The company reported total bookings of $37.9 million for the third quarter of its 2005 fiscal year — an increase of 9 percent over $34.8 million booked for the same quarter of 2003. Reported revenues, however, which the company now recognizes ratably over the term of a subscription, declined to $22.2 million — a 30-percent drop from revenues of $31.6 million in the year-ago period.
In line with the change in the company’s revenue-recognition practice, short- and long-term deferred revenue increased during the quarter, reaching a record high of $43.4 million as of Dec. 31, 2004. This represented a 47-percent increase from $29.5 million in the year-ago period.
More than half of the company’s quarterly orders fell under the subscription accounting model for the period ended Dec. 31, 2004, and 44 percent of its orders for the fiscal year-to-date fell in that category. The company did not book any subscription-based sales in 2003 (see table, this page, for details).
Accelrys anticipates that up to 85 percent of its customer contracts will eventually require subscription accounting.
The company’s expenses rose to $28.5 million during the quarter from $23.5 million in the year-ago period. Accelrys said that $3.3 million of its expenses during the quarter were associated with its September acquisition of SciTegic [BioInform 09-20-04]. The company also posted a charge of $4.7 million during the quarter related to the move of its headquarters to another location in San Diego.
During a conference call to discuss the company’s earnings, John Hanlon, scheduled to step down as CFO at the end of the month, said that if these one-time charges were excluded, Accelrys’ expenses would be 11 percent lower than they were in the comparable period of 2003.
In addition, he said, Accelrys will be reimbursed for the $4.7 million moving charge in the form of free rent for its current facility for a period of time.
Accelrys spent $4.7 million on R&D during the quarter, a slight increase from $4.6 million in the prior year.
The company posted a quarterly net loss of $5.7 million, compared to $7.9 million in net income that it reported for the comparable period of 2003.
Accelrys held cash, cash equivalents, restricted cash, and marketable securities totaling $59.1 million as of Dec. 31, 2004.
David Sankaran, the company’s newly appointed CFO, pegged the company’s cash burn at around $10 million for its first full fiscal year of operations, which will end March 31, 2005. He said that the company should have a cash position of around $70 million at that time.

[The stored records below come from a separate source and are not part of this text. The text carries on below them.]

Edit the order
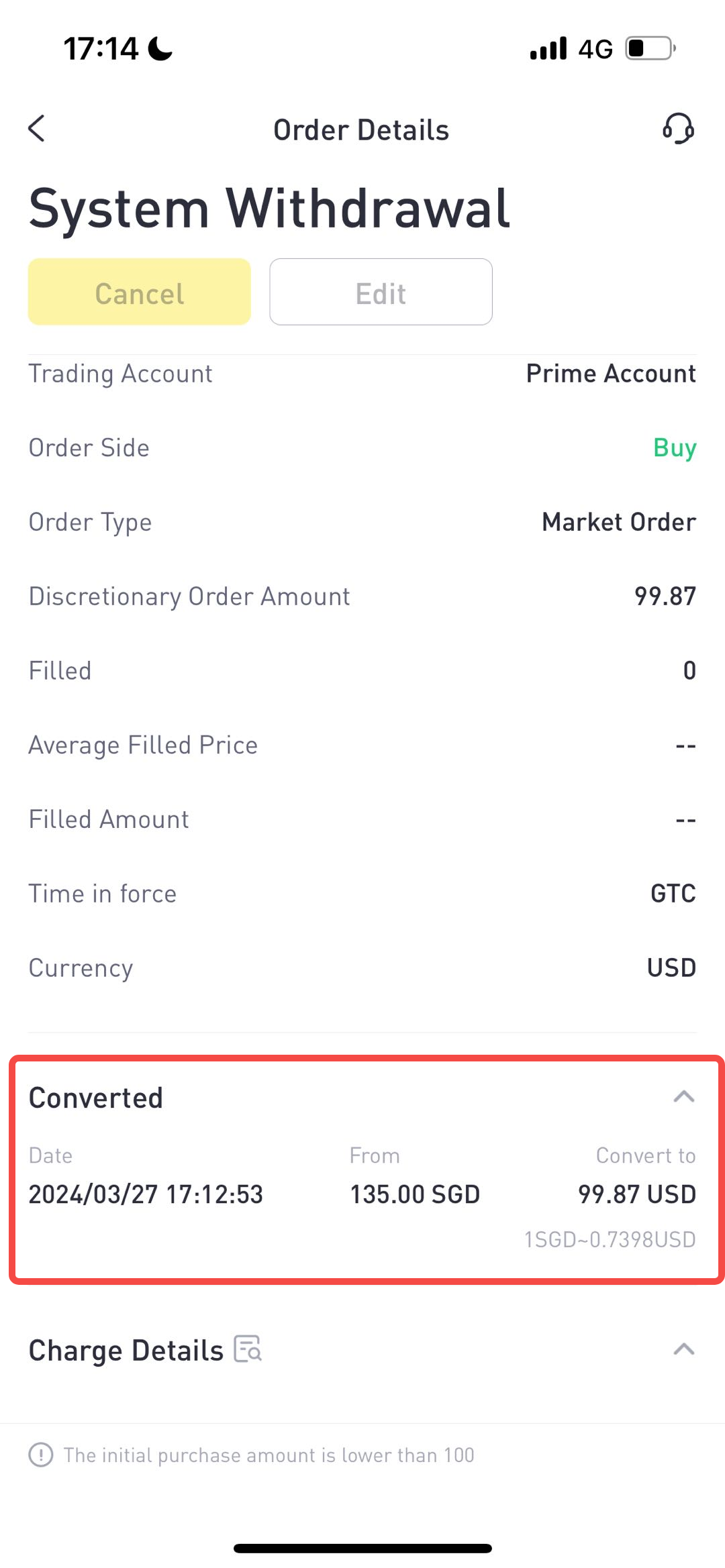The height and width of the screenshot is (1568, 725). pyautogui.click(x=381, y=292)
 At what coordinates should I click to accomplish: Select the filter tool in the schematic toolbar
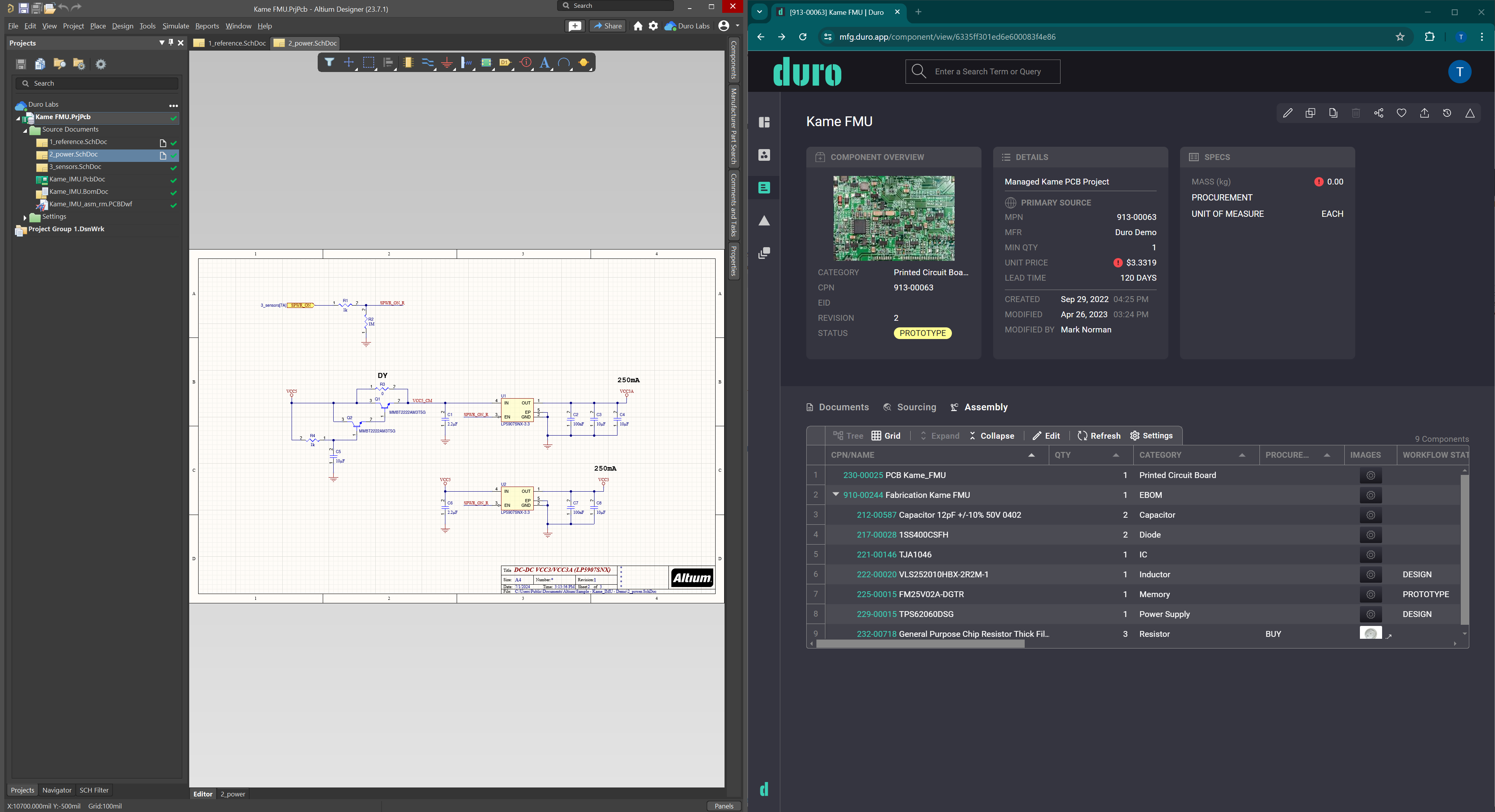tap(329, 62)
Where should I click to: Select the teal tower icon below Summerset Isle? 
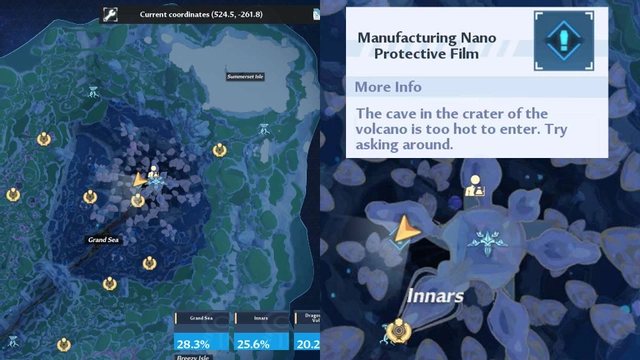tap(264, 129)
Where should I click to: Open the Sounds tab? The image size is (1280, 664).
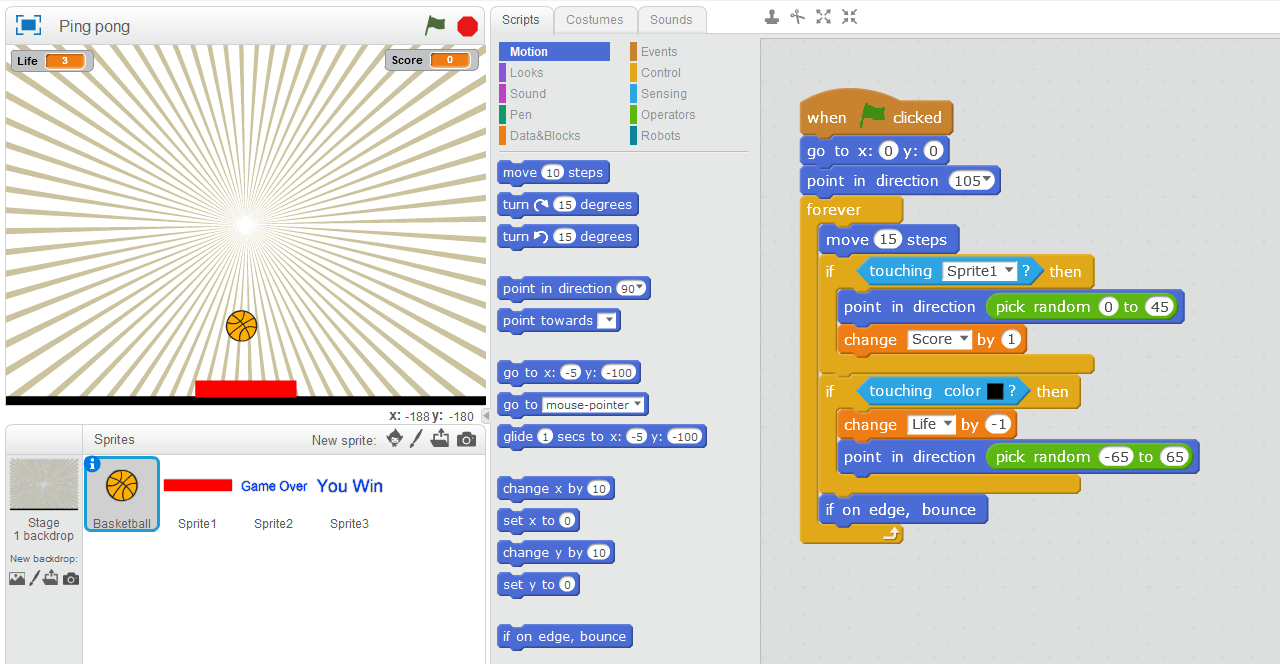(x=671, y=19)
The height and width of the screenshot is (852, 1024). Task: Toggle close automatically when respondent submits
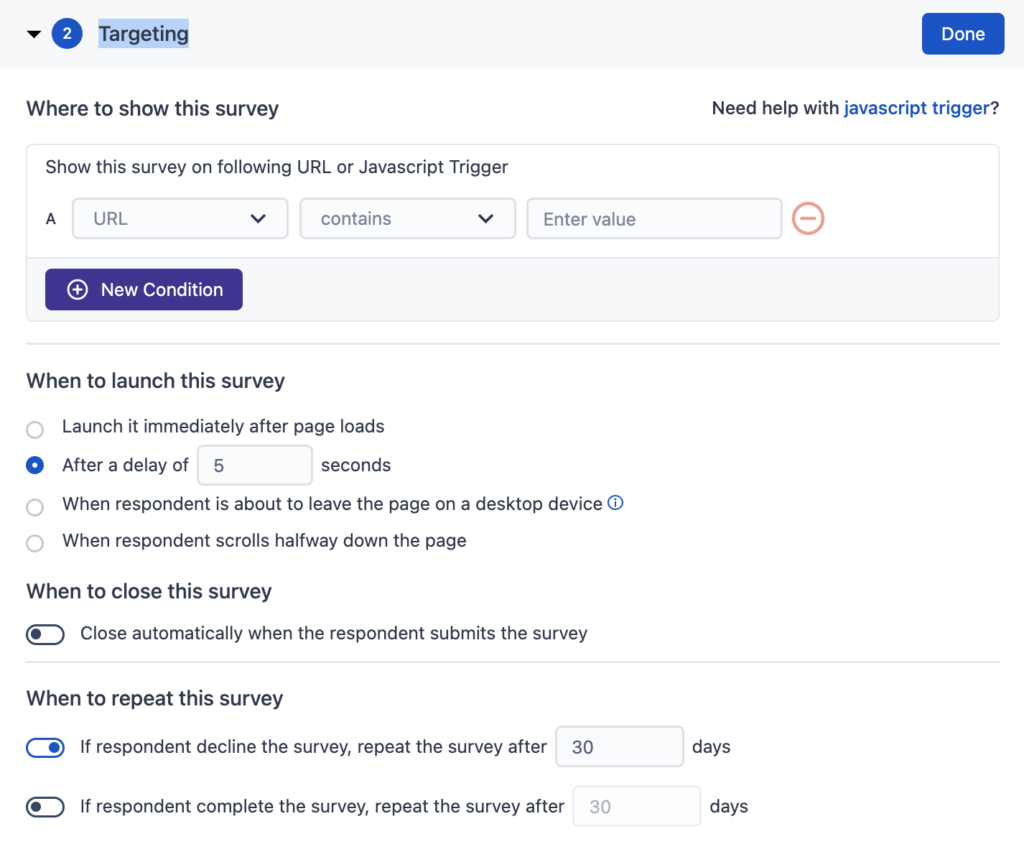point(45,633)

Sankaran said that Accelrys expects orders to increase “modestly” in fiscal 2005. In addition, he said, as the company continues to transition to subscription revenue accounting over the next several quarters, “reported revenue will continue to lag orders and deferred revenue is expected to continue to increase over the same time frame.”
The company did not provide a target date for break-even.
CEO Mark Emjker was sanguine during the conference call, noting that sales from the newly acquired SciTegic business — its first full quarter on the Accelrys books — “exceeded expectations.”
Emjker said that Accelrys plans to launch version 1.5 of its DiscoveryStudio integrated informatics platform — which will include some of SciTegic’s technology as a “middle layer” — by December of this year.
In addition, the Z-Dock software that Accelrys in-licensed from Boston University in June [BioInform 06-21-04] will be fully integrated into the Insight II package before the end of March, he said.
Finally, Emjker said, “We’re beginning to experience releases very important to our future in the bioinformatics space” from the company’s R&D group in Bangalore, India.
Accelrys was not able to provide further details on these upcoming products before press time.
Emjker noted that the company recently worked with an outside party to conduct a web-based customer survey during the quarter. Around 920 customers responded. The results were “encouraging,” Emjker said, and showed improvement over a similar survey that the company conducted in 2003.